Supplied information:
++++++++++
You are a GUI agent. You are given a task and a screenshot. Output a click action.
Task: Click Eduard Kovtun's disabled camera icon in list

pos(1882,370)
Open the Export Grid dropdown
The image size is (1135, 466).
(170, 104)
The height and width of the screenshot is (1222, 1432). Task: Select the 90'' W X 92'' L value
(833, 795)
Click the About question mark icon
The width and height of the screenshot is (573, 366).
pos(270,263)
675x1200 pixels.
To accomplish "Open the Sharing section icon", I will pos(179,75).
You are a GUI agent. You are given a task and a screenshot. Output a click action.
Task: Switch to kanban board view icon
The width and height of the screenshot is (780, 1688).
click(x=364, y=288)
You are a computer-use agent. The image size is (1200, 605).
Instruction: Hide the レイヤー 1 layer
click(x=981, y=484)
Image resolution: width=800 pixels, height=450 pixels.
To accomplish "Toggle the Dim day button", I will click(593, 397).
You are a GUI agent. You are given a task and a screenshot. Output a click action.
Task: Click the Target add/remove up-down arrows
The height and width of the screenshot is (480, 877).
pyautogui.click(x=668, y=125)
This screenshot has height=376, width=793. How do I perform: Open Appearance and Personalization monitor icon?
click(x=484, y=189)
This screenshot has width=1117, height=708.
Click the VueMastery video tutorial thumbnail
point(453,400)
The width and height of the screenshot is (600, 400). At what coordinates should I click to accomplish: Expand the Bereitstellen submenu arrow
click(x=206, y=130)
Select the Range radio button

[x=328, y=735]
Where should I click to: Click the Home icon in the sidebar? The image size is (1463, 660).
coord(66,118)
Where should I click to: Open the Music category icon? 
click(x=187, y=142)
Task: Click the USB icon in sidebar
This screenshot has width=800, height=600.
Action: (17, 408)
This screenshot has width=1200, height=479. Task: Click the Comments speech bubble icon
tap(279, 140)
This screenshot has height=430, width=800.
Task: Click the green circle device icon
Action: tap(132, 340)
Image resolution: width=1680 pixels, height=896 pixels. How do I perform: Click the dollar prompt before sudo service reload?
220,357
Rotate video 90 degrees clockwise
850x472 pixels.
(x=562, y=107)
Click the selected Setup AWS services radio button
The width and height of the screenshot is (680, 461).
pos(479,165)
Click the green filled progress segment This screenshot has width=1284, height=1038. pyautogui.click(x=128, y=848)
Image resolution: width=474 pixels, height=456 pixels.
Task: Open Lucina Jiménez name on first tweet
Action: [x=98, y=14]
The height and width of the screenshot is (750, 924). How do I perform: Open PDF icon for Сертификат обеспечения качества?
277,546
++++++++++
Goal: Pick out every line above that contains the word "accomplish", and copy each one. Matching is case-sensitive.

Worked answer:
To accomplish "Open the Sharing section icon", I will pos(179,75).
To accomplish "Toggle the Dim day button", I will click(593, 397).
The width and height of the screenshot is (600, 400). At what coordinates should I click to accomplish: Expand the Bereitstellen submenu arrow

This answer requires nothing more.